Et pour les électriques?

Depuis le milieu de l’année dernière, où je pense que le vélo électrique a vraiment connu son succès, nous avons la marque BH, Moustache, Neomouv, Cannondale, Cube. J’ai la change d’avoir la marque Moustache qui est un argument de vente supplémentaire car produite en France, dans les Vosges. C’est un atout qui séduit beaucoup les clients.

Comment faite-vous pour faire face à la concurrence notamment venant de grandes enseignes de sports qui proposent toujours des vélos à faible coût?

La concurrence exercée par les grands magasins de sport ne me dérange pas du tout. Nous savons tous que ce sont des magasins d’appels. Le client qui va avoir envie de faire du vélo va se diriger chez eux naturellement pour en acheter un. Il ne va pas chercher à comprendre ce qui se fait ailleurs et ça va lui permettre de commencer le vélo. Quand il va vraiment s’intéresser à cette pratique il va plutôt se diriger vers un magasin spécialisé.

Mais, qu’est ce que vous avez de plus par rapport à eux?

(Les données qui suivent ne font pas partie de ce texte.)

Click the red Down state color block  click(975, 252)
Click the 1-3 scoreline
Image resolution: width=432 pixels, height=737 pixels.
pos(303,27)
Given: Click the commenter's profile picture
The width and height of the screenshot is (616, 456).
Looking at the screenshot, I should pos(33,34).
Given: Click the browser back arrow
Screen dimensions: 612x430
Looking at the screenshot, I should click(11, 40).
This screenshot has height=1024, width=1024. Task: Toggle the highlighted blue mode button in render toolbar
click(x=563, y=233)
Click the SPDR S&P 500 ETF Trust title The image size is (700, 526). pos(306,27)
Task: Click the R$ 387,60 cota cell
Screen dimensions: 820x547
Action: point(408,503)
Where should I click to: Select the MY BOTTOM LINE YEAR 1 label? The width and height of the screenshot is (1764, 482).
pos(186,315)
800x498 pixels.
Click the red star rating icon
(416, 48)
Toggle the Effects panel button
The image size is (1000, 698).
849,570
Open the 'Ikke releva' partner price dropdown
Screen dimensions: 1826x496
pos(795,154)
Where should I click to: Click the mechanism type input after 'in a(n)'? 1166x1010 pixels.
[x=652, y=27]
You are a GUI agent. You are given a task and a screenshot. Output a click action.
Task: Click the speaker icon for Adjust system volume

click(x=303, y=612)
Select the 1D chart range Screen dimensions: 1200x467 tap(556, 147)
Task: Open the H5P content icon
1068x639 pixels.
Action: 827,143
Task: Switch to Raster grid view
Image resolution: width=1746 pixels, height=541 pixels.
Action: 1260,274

Nous avons des marques qu’eux non pas. À la différence de nous, eux ont des gammes qui leur son propre et à bas prix. Les clients ont souvent du mal à s’identifier face à ce genre de marques. Nous avons également une technologie dans nos marques et en plus il y a le conseil des professionnels. Je peux bien sur pas parler de ce qui se passe chez les autres mais nous, nous suivons vraiment nos clients à chacune de leurs visites.

Quel est votre nouveau projet, en quoi consiste t-il ?

Mon projet consiste en la fusion des deux boutiques que je possède actuellement. Par les temps de crise, j’ai trouvé judicieux de les réunir. Celui du rond point de la Gendarmerie à Port Fréjus (Cycles Beraud) va devenir Cycle Beraud/Culture vélo Fréjus. Pour moi c’est une bonne stratégie et depuis que l’annonce à été faite au public je n’ai eu que des bons retours. Les personnes s’inquiète de savoir comment nous allons réussir à faire rentrer tous les produits dans le magasin mais nous avons également le projet de l’agrandir. Grâce à cela nous pourrons proposer une gramme encore plus large de vélos et il y aura aussi un meilleur suivi. La fusion est donc prévue pour le 1er juillet et l’agrandissement l’hiver prochain.

Que peut-on vous souhaiter pour l’avenir?

On peut me souhaiter que ça continue à marcher (rires). Pour l’instant nous nous portons bien mais il faut que ça continue et j’espère que la fusion va nous permettre de progresser encore plus.